Ratio, Rate, and Proportion

Ratio

  • Definition: A ratio is a comparison of two quantities of the same kind.
    • Symbolic forms: fraction \frac{a}{b} or colon a:b.
  • Reading convention: “a:b” is read as “a is to b.”
  • Reduced (simplest) form: divide both terms by their greatest common divisor (GCD).
  • Order matters.
    • The first number in the ratio corresponds to the first item mentioned.
    • The second number in the ratio corresponds to the second item mentioned.
  • Example (Coin Purse):
    • Contents: 30 coins in total – 10 five-peso coins, 20 one-peso coins.
    • Requested ratio: five-peso coins to one-peso coins.
    • Raw ratio: 10:20 or \frac{10}{20}.
    • Simplified by GCD 10 → 1:2 or \frac12.
    • Read as “1 is to 2.”
  • Conceptual reminders:
    • Treat ratios as numbers; you can multiply or divide both terms by the same non-zero factor without changing the value of the ratio.
    • Ratios are dimensionless because they compare like quantities.

Rate

  • Definition: A rate is a ratio of two measurements that have different units.
    • General form: \text{quantity}1 : \text{quantity}2 with different units (e.g.
      distance per time, cost per item).
  • The value of a rate often answers a “per …” question.
  • Example (Falling Object):
    • Scenario: An object falls the full height of a 60-storey building in 5 min.
    • Rate expression: \frac{60\;\text{storeys}}{5\;\text{min}}.
    • Simplified rate: \frac{60}{5}=12, so 12\;\text{storeys/min}.
    • Read as “12 storeys per minute.”
  • Practical notes:
    • Units must be carried and simplified where possible.
    • Converting one unit (e.g.
      storeys to metres) changes the numerical value but not the physical meaning.

Proportion

  • Definition: A proportion states that two ratios (or two rates) are equal.
    • Notation: \frac{a}{b}=\frac{c}{d} or a:b=c:d.
  • Terms:
    • Means: the two “middle” numbers b and c.
    • Extremes: the two “outer” numbers a and d.
  • Example: 39:21 = 13:7
    • Means → 21 and 13.
    • Extremes → 39 and 7.
  • Fundamental property (Cross-Multiplication):
    • If \frac{a}{b}=\frac{c}{d} then ad = bc.
    • Conversely, if ad = bc and all quantities are non-zero, the two ratios are proportional.

Types of Proportion

  1. Direct Proportion
    • Condition: a:b = c:d implies ad=bc (product of extremes equals product of means).
    • All four quantities scale in the same direction; if one term of a ratio increases while maintaining the proportion, its corresponding term in the other ratio also increases.
    • Real-world cues: “more → more,” “less → less.”
  2. (Inverse proportion is not covered on this page but is often introduced next, where one quantity increases while the other decreases such that their product remains constant.)
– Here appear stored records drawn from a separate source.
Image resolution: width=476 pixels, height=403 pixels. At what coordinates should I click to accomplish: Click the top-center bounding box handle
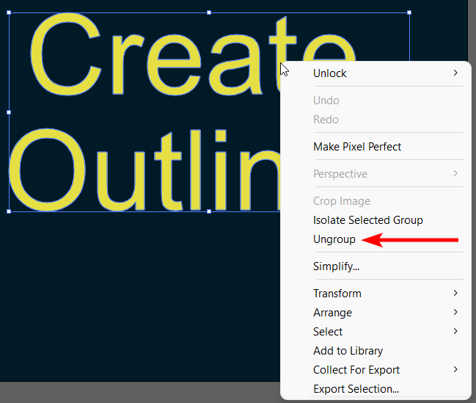[209, 12]
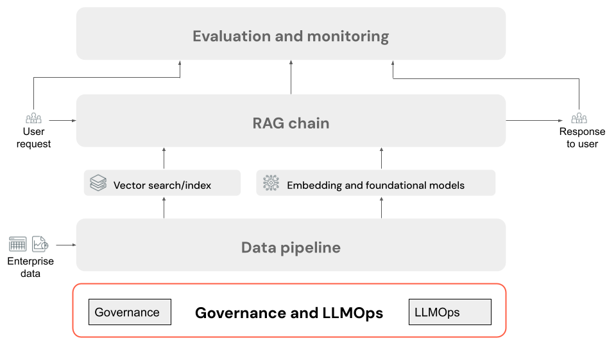Click arrow from Embedding models to RAG chain
616x347 pixels.
point(382,158)
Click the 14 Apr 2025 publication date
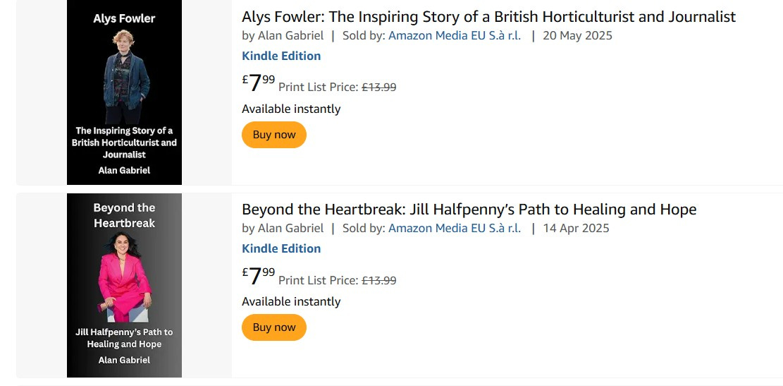 [576, 228]
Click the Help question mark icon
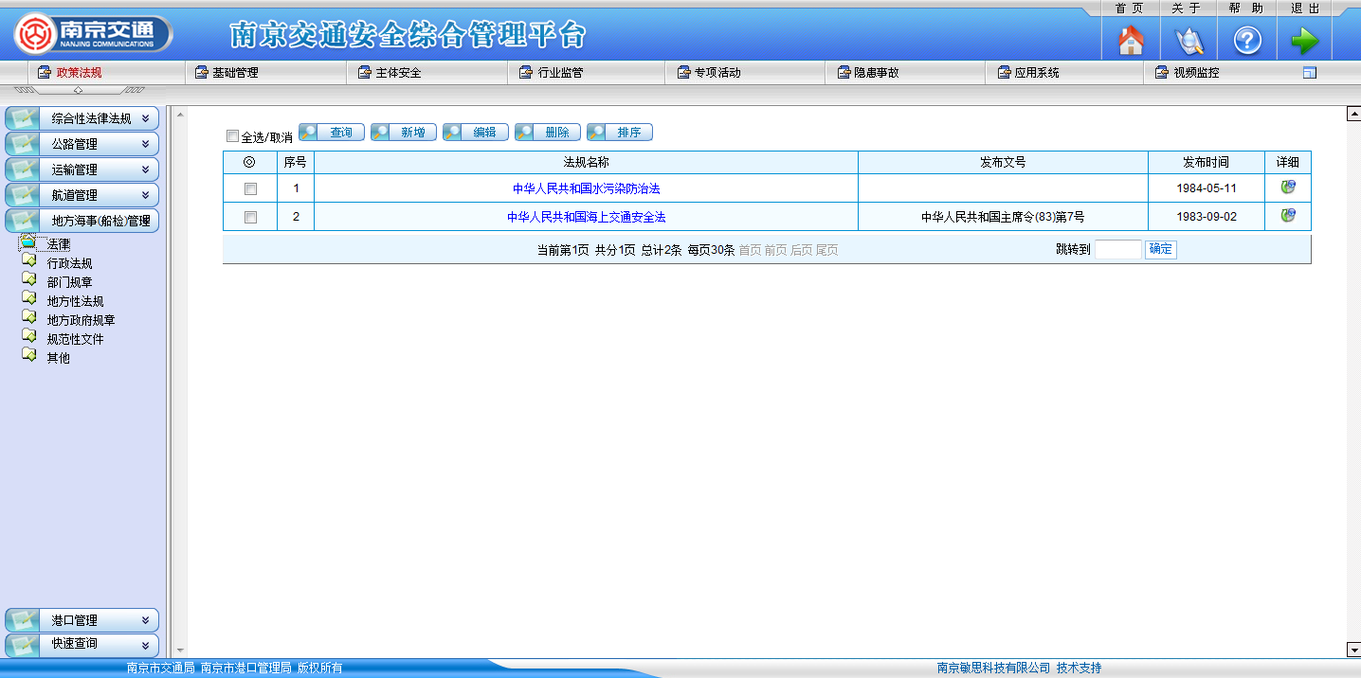1361x678 pixels. [x=1246, y=41]
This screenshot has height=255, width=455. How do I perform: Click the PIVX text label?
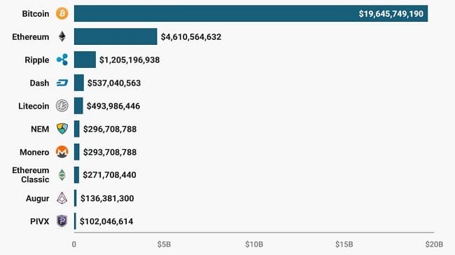pyautogui.click(x=39, y=221)
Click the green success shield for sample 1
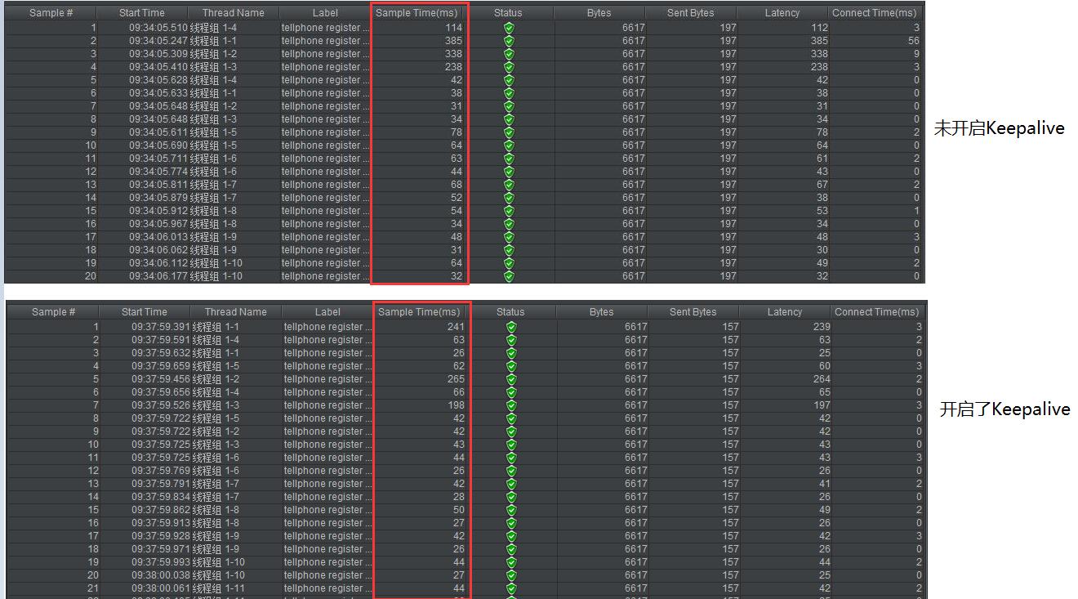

Additional Study Tips / Connections

  • Ratios simplify to fractions; everything you know about fractions (simplifying, equivalent fractions, cross-multiplying) applies.
  • Rates are just ratios with units; unit analysis (dimensional analysis) is a powerful tool to avoid mistakes.
  • Proportions underpin many practical tasks: map reading (scale), converting currencies, mixing solutions, and solving physics problems involving uniform motion.
  • Always write units explicitly when dealing with rates or mixed-unit proportions to keep track of what is being compared.
  • Ethical / practical note: Real-world decision-making (e.g.
    medication dosage, financial interest rates) often depends on accurate ratio and rate calculations, so precision and proper simplification are crucial.